Feeling My Way Through

"Our grief is proof of how much we have loved." ~ Elizabeth LesserGrief is a sneaky little f*&ker. It comes up again just when you thought you were done with it.

Last night I gobbled half a bag of cheddar popcorn before recognizing that I was indeed stuffing something, and it wasn’t just the popcorn. Oh, hello, grief. It’s you again. Damn.

While my logical (read: ridiculous) brain thinks I should be “done with this already!” I’m doing things a bit differently than I have before. And that means just letting the feelings have their moment, even if those feelings are quite uncomfortable. I’m by myself in a remote cabin in the woods, so there’s no one to hear the ugly cries, but still my first reaction is to resist. And stuff with popcorn.

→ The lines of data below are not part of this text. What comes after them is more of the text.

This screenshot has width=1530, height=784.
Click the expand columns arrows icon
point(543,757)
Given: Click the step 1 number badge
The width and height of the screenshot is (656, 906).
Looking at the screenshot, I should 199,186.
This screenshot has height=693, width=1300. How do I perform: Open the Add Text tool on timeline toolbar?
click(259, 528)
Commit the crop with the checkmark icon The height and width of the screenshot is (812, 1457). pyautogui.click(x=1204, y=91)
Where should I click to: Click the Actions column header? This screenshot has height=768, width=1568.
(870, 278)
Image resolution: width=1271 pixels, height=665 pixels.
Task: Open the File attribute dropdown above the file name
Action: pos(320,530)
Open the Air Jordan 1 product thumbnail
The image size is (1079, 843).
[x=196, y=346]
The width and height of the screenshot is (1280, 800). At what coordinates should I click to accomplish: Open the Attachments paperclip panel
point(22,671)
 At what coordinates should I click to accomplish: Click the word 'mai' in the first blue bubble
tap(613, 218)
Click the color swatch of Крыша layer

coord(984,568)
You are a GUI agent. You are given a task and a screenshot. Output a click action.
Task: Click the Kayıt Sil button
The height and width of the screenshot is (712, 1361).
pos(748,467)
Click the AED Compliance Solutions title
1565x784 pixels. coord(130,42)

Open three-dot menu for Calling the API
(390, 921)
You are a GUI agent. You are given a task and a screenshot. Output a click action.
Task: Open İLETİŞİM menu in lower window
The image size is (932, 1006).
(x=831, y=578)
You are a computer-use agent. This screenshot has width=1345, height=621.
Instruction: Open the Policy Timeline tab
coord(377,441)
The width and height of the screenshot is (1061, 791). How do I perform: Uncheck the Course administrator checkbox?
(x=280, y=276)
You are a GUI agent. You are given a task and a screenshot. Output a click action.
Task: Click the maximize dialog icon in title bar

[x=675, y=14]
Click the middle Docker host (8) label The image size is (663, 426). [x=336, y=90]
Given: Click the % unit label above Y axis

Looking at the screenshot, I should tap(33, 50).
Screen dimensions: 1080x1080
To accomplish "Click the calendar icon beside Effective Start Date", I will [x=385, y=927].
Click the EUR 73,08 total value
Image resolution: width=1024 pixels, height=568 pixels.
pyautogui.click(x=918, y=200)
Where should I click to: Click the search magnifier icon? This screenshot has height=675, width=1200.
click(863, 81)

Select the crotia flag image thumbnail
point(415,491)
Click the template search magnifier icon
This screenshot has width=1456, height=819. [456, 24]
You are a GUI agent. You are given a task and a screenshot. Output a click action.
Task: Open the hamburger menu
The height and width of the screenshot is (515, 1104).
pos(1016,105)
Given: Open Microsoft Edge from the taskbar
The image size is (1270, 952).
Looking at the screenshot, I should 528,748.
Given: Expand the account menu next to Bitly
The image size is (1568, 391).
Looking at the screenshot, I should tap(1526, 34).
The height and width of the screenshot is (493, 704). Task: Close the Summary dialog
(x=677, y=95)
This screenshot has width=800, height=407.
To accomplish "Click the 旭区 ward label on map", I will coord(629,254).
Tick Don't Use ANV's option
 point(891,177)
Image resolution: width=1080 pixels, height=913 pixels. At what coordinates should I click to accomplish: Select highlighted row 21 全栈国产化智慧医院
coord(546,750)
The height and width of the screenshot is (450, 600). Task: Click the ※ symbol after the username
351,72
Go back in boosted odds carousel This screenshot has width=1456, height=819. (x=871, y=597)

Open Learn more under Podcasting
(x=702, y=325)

I put the popcorn down and grabbed a handkerchief and let myself cry. And you know what? I didn’t cry for that long…maybe 15 minutes. And then I took a bath and washed all that unreturned love down the drain. I reclaimed my energy for myself and imagined cutting all the cords that had connected me to that other person. I remembered that I am always surrounded by love.

So I may not be through with grief…it may rear its ugly head again. I may be sitting in a coffee shop with a friend, or listening to the radio, or just remember something that brings back the lump in my throat and the tears to my eyes. As Elizabeth Lesser writes in Broken Open, “our grief is proof of how much we have loved.” And I am proud of my capacity to love.